ところが厄介な姉を持つだけあって、李光は全く気にする素振りもない。
「はいはい、次からは気を付けます」
マイペースな彼には王永雄もお手上げのようで、諦めのため息を吐いた。
「まあいいでしょう。大人しく座って待っていてください」
「あっ、俺はこの子を送り届けに来ただけなんでお構いなく!」
椅子を勧める王永雄に、彼は「すぐ帰ります!」と明るく返す。そして宣言通り、楊福安を置いてさっさと部屋を出て行ってしまった。
あまりにも無礼なその態度に、さすがの王永雄も絶句するしかない。
嵐のような勢いでやってきた李光が姿を消すと、楊福安はおずおずと部屋の中に入った。
「羅先生、何かお手伝いしましょうか?」
純真無垢な視線を向けられ、アダルトグッズ入りの箱を持っている羅深思は顔を引き攣らせる。彼はいつものように手伝いを申し出ただけだというのに、箱の中の物のせいで違う意味に聞こえてしまう。
「間に合ってます!!」
動揺しすぎて敬語になってしまった。楊福安は不思議そうに首を傾げたものの、自分が何を言ってしまったかには気付いていない。
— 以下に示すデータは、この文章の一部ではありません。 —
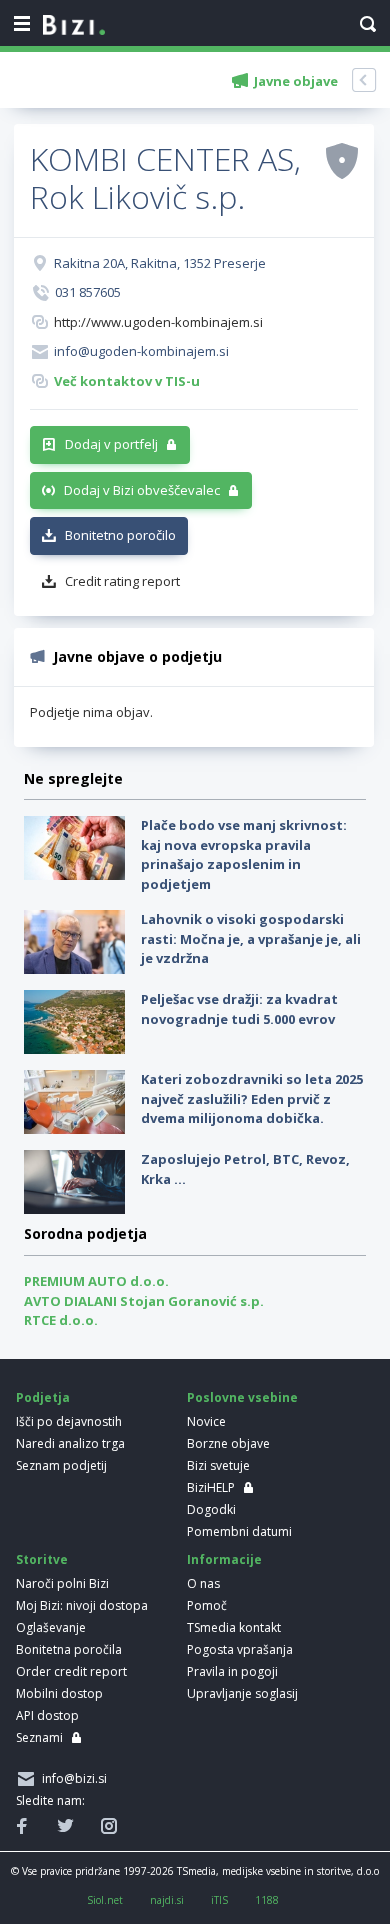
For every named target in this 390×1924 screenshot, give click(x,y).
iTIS (219, 1900)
羅深思が改めてカーテンの奥へ行こうとすると、王永雄が思い出したように呼び止めてくる。
「これ、入れ忘れていました」
そう言って投げて寄越したのは、透明なボトルに入ったローションだ。羅深思は無垢な青年の教育に悪いそれを持っている箱に慌ててしまい、シャッと勢いよくカーテンを閉めた。
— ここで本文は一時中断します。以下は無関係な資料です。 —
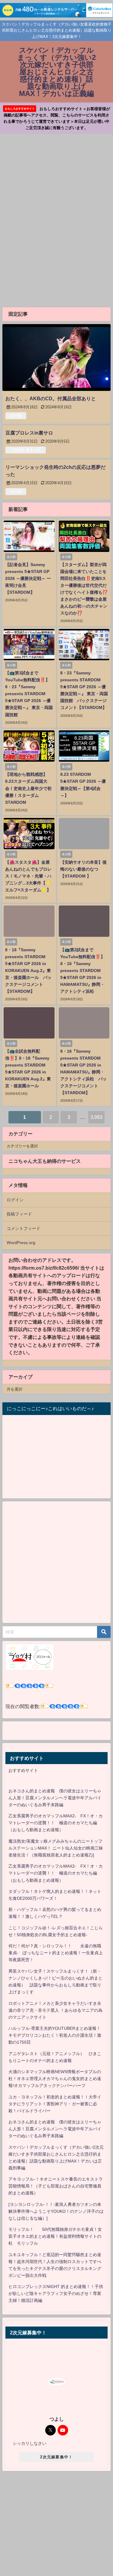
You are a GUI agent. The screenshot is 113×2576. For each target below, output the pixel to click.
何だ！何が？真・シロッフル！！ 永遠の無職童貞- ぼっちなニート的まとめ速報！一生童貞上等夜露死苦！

仕切られた部屋の中にはソファが一つ置いてあり、リラックスできるようになっている。しかし、彼は座ってすぐにこの部屋の欠陥に気付いてしまった。
「外に買い出しに行っても良いと許可をもらったので……」
当然ながら、カーテン越しに楊福安の声が丸聞こえだ。それはつまり、こちらが出した音も全て向こうに筒抜けということに他ならない。
研究職の人間はこれだから嫌なんだよ……。
二人の話し声を聞きながら、羅深思は頭を抱える。上海の研究施設ではカーテン一つないビルの一角を与えられ、今と同じように精液を提供しろと言われた。だが、思い返すと防音がしっかりしていた分まだましだ。
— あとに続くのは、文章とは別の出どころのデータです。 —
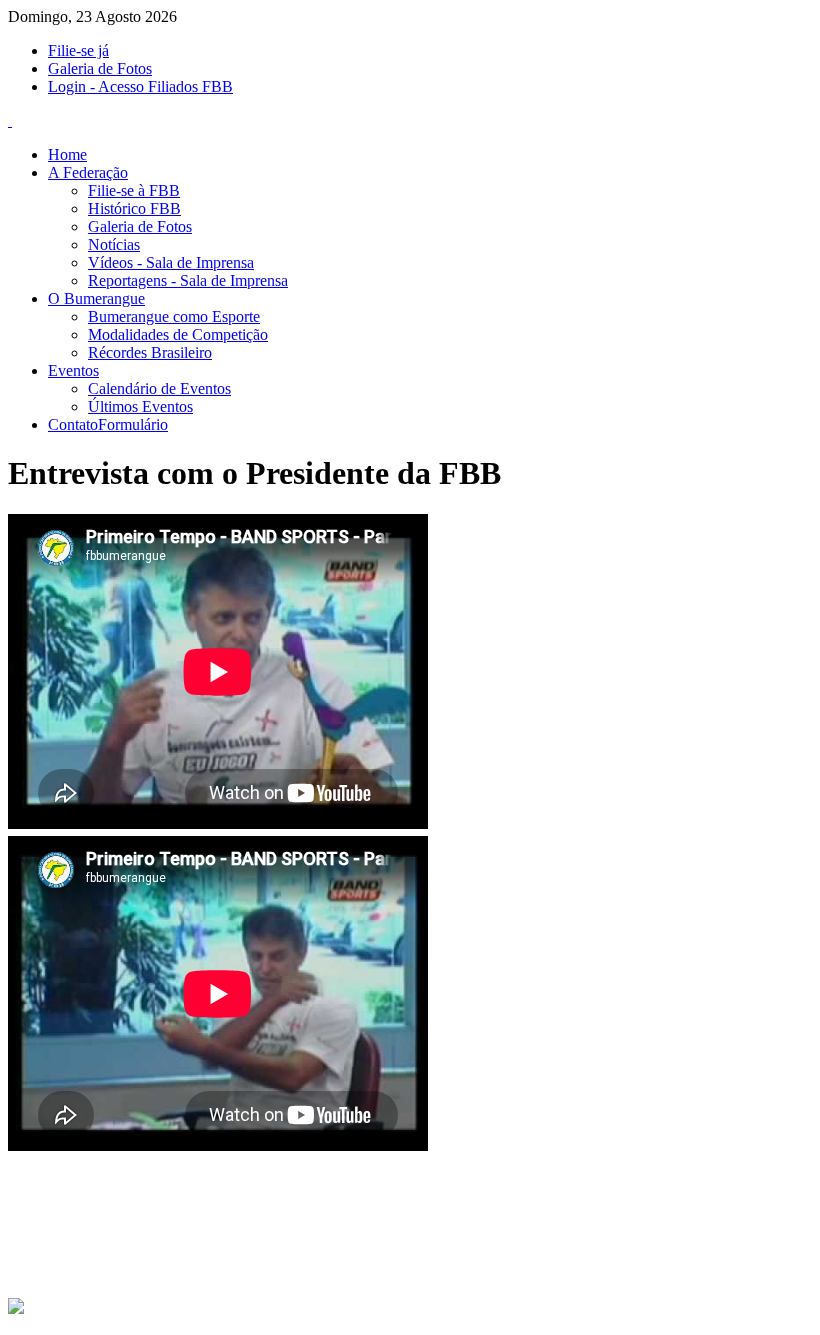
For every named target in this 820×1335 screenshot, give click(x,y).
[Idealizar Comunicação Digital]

なんとか自分を奮い立たせた羅深思は、ローションの音が漏れ聞こえないように細心の注意を払い、たっぷり時間をかけて役目を終えた。
使い終わった避妊具をグレーの小袋に入れながら、深いため息を吐く。なんだか人としての尊厳を踏み躙られた気分だ。
「次はもっと手早くお願いしますね」
労いの言葉すらなく、王永雄は奥へ引っ込んでいった。事務的な対応すぎて怒りが湧いてくる。
「次は」と言われた羅深思は、次回はもっと配慮を求めようと心に誓った。
幸い、楊福安は何も気付いていないようだ。ほっと胸を撫で下ろすと、羅深思は忘れずに論文を回収して、彼を連れて部屋を出た。